---------- WORKING DATA ----------

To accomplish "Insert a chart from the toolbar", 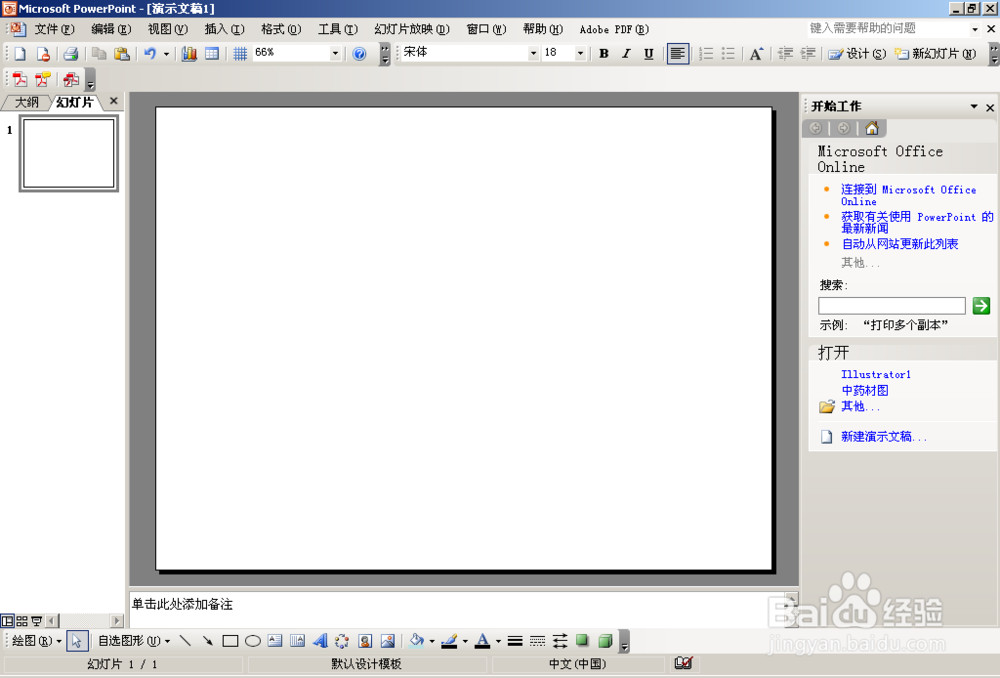I will [x=190, y=53].
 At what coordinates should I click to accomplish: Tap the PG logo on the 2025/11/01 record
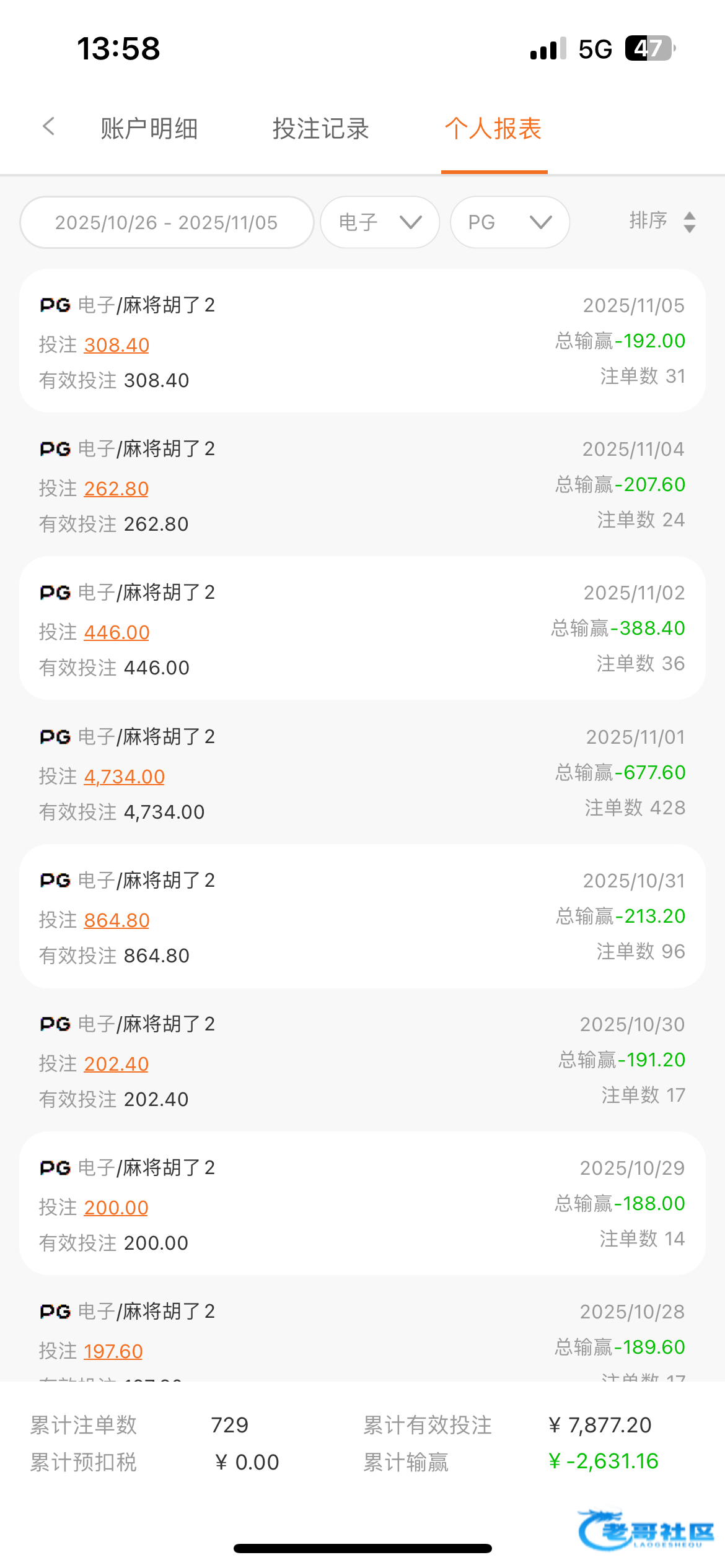click(x=55, y=737)
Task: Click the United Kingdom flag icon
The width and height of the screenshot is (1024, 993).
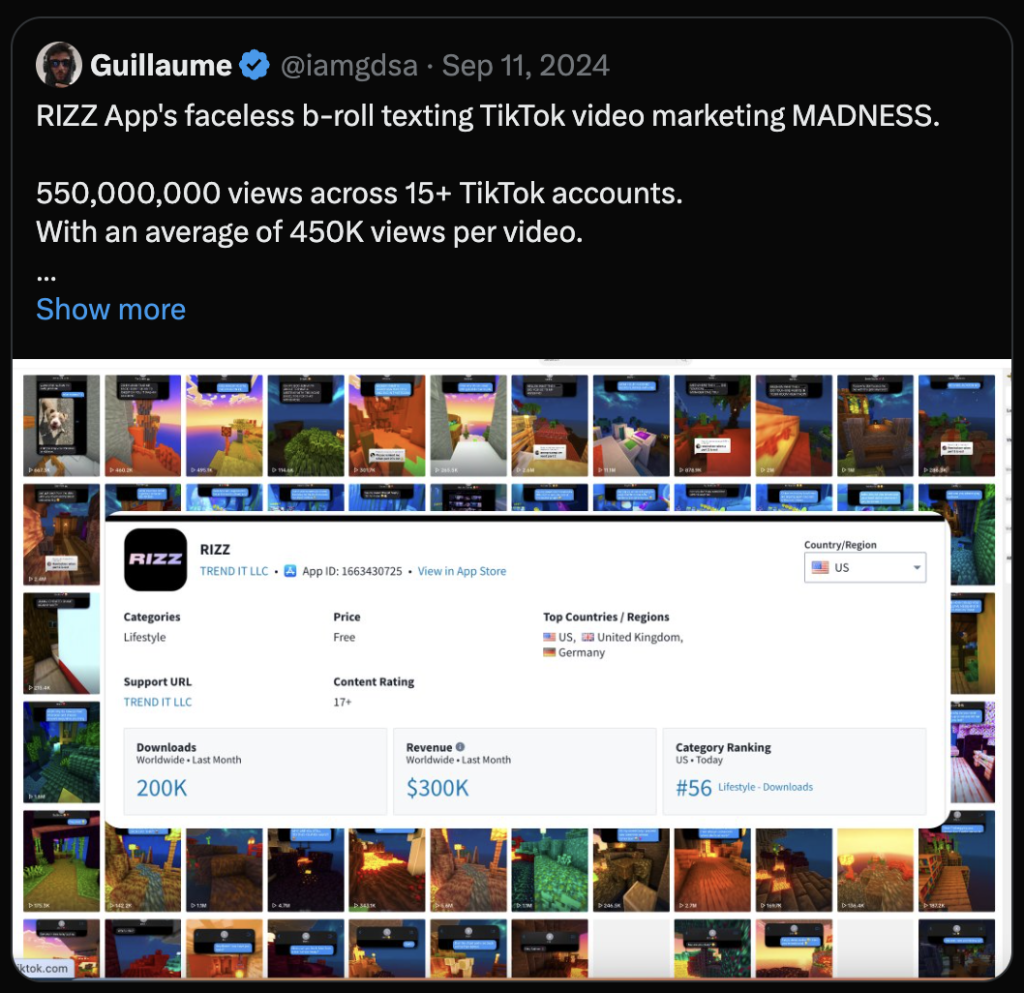Action: 588,637
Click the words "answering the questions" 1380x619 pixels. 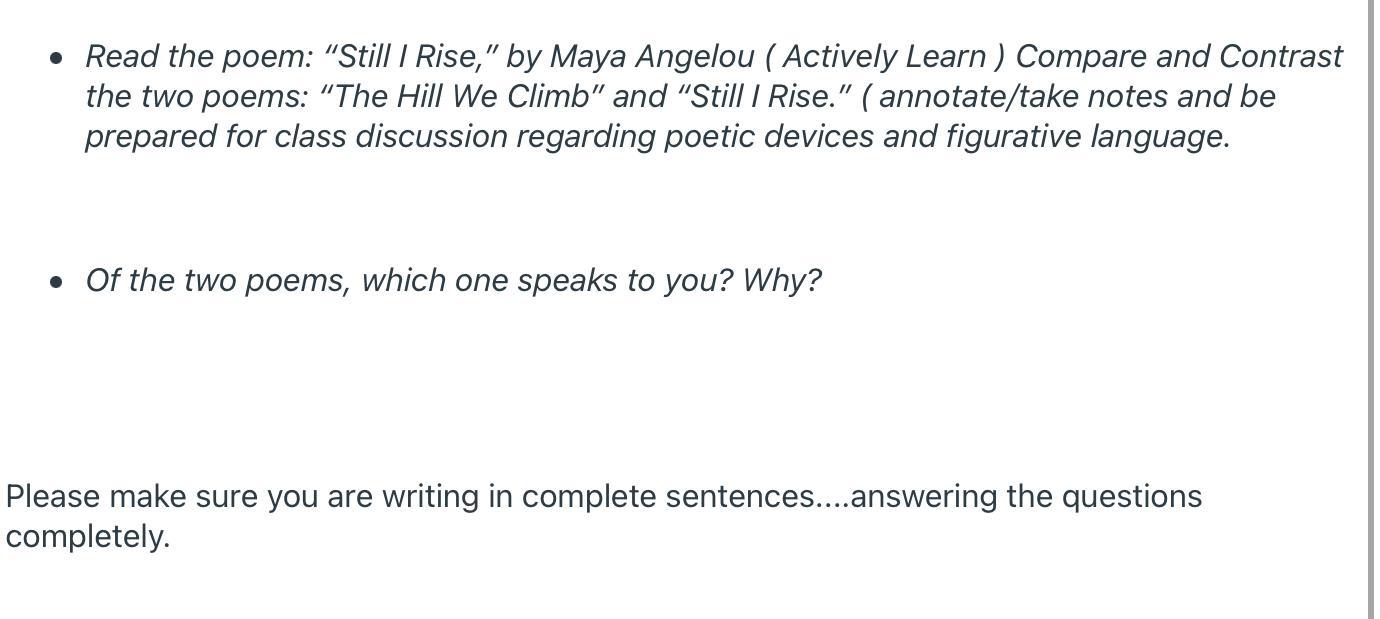tap(1026, 497)
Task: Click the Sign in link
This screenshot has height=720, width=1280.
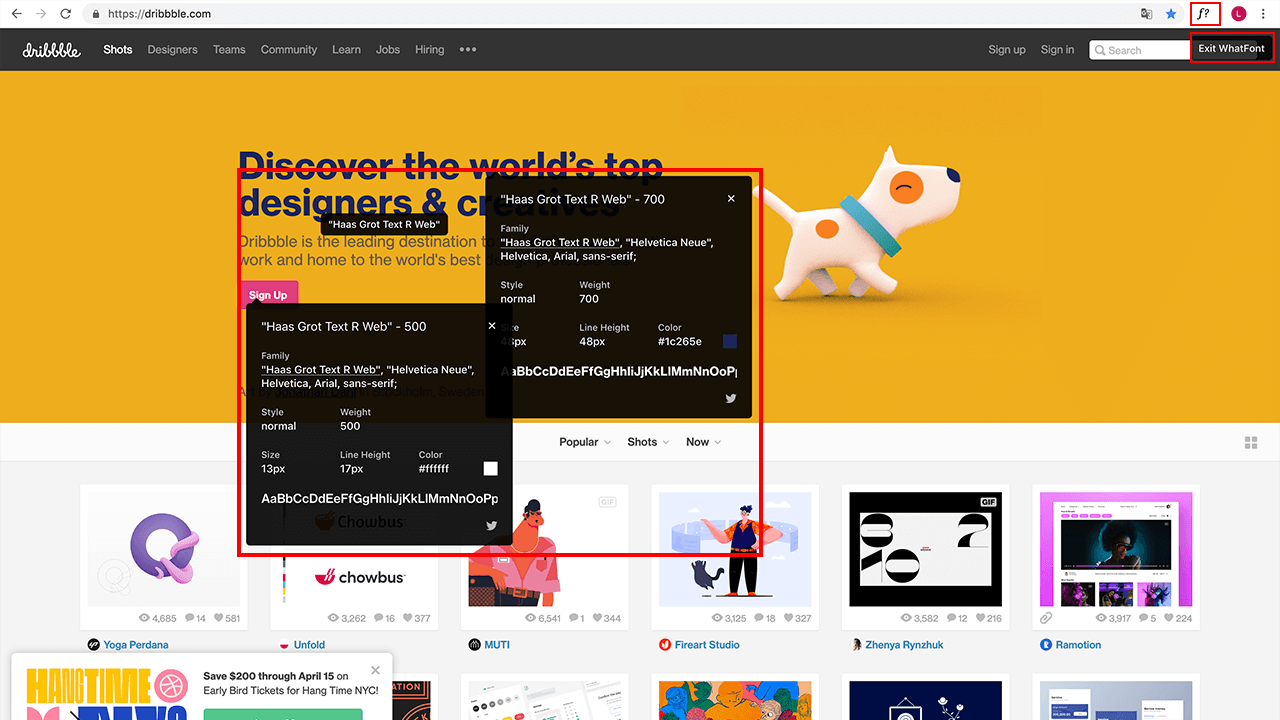Action: pos(1057,50)
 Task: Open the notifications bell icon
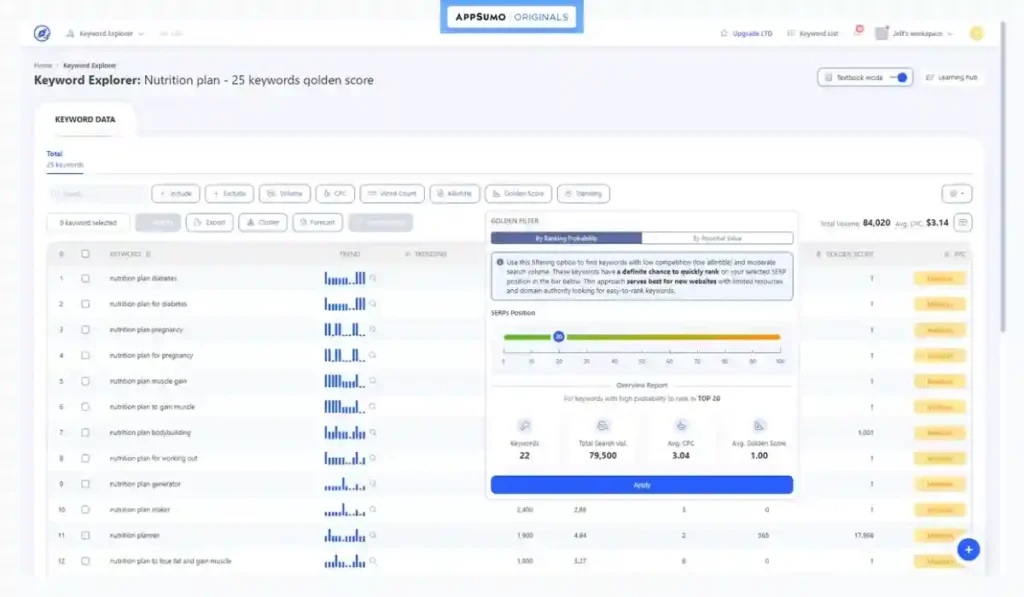856,33
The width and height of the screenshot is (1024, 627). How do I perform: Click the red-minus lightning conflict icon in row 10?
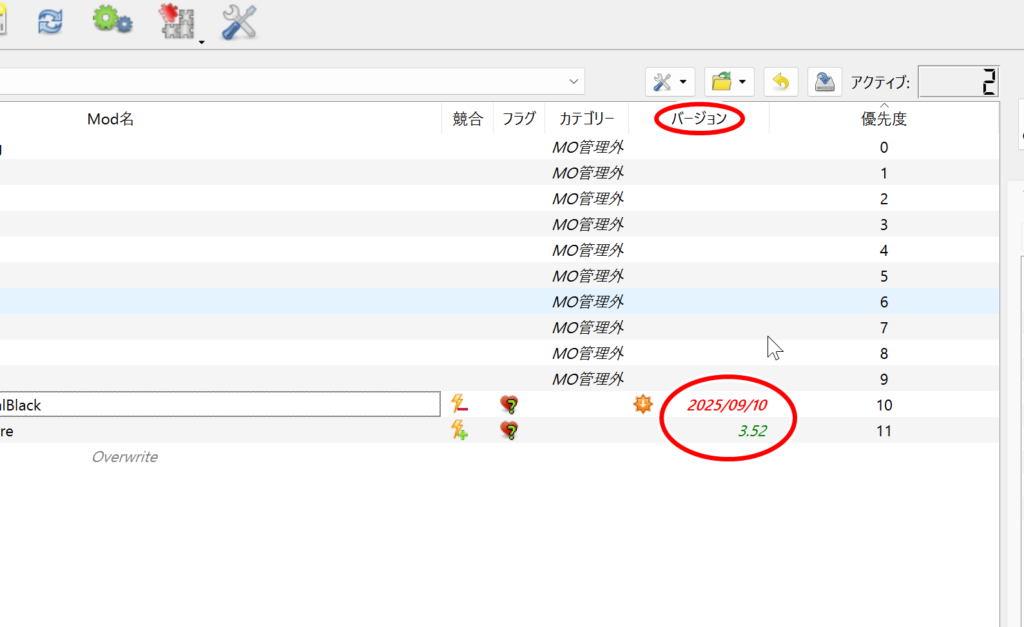[x=459, y=405]
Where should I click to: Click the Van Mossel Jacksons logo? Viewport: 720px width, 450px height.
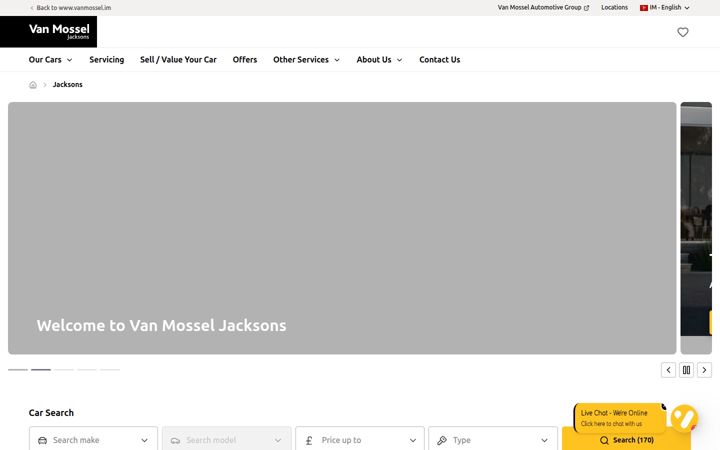point(49,32)
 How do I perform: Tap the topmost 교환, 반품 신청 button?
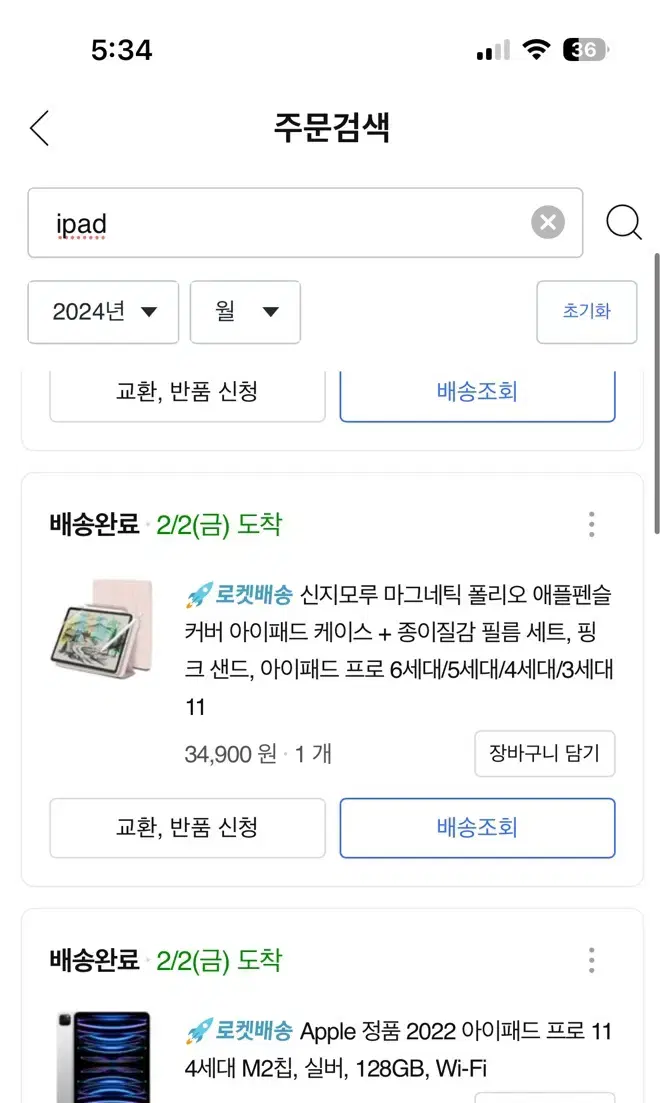pyautogui.click(x=187, y=393)
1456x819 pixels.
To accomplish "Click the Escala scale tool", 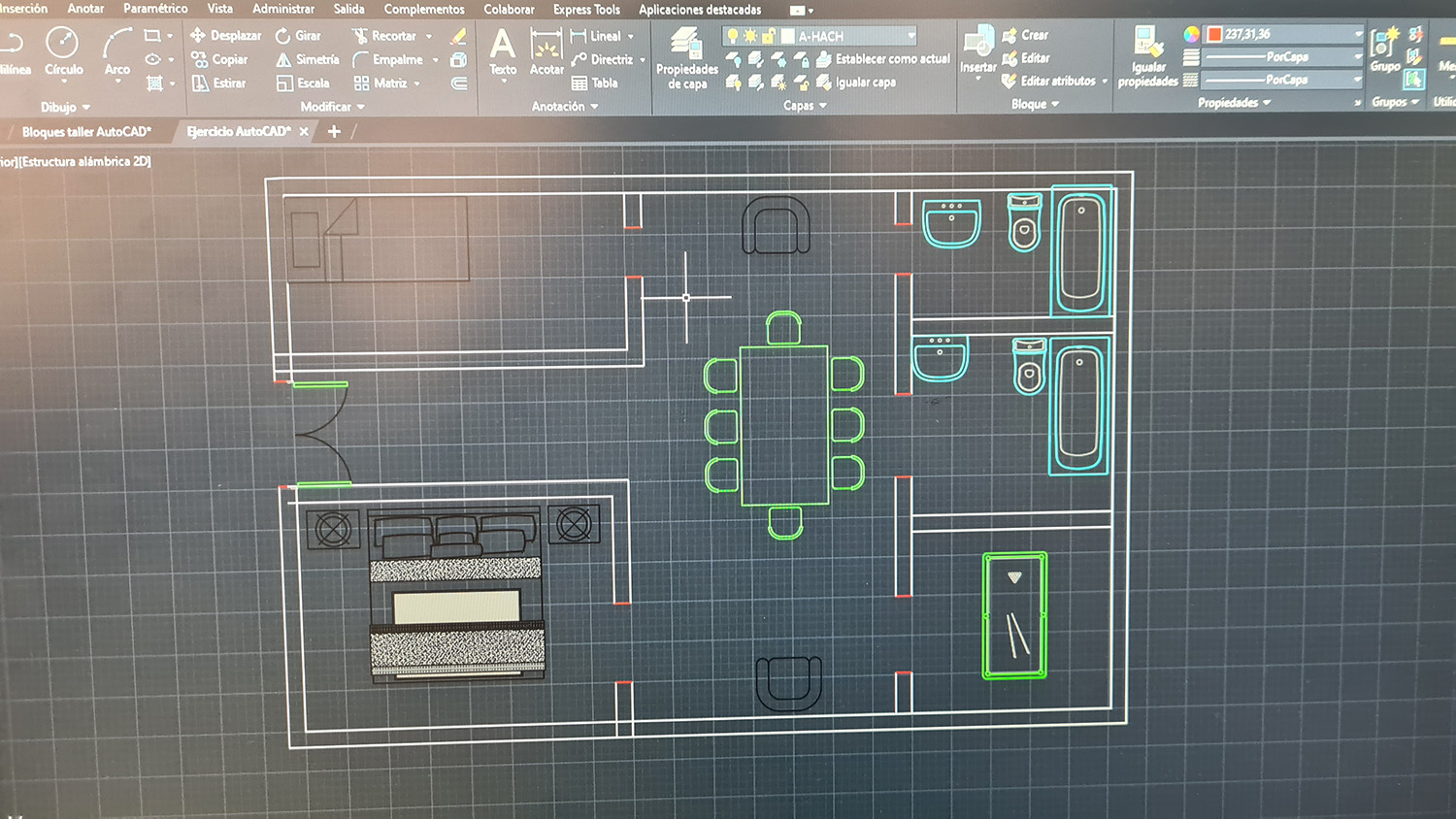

----------

Repeat nothing but the lines from the one containing "The width and height of the screenshot is (1024, 627)." through the end of the entries, exactly, and skip the pictures.

OUTPUT FOR THIS TASK:
The width and height of the screenshot is (1024, 627). How do I perform: Click the red-minus lightning conflict icon in row 10?
[x=459, y=405]
Where should I click to: Click the Van Mossel Jacksons logo? Viewport: 720px width, 450px height.
point(49,32)
 How do I perform: Tap the topmost 교환, 반품 신청 button?
pyautogui.click(x=187, y=393)
1456x819 pixels.
To accomplish "Click the Escala scale tool", 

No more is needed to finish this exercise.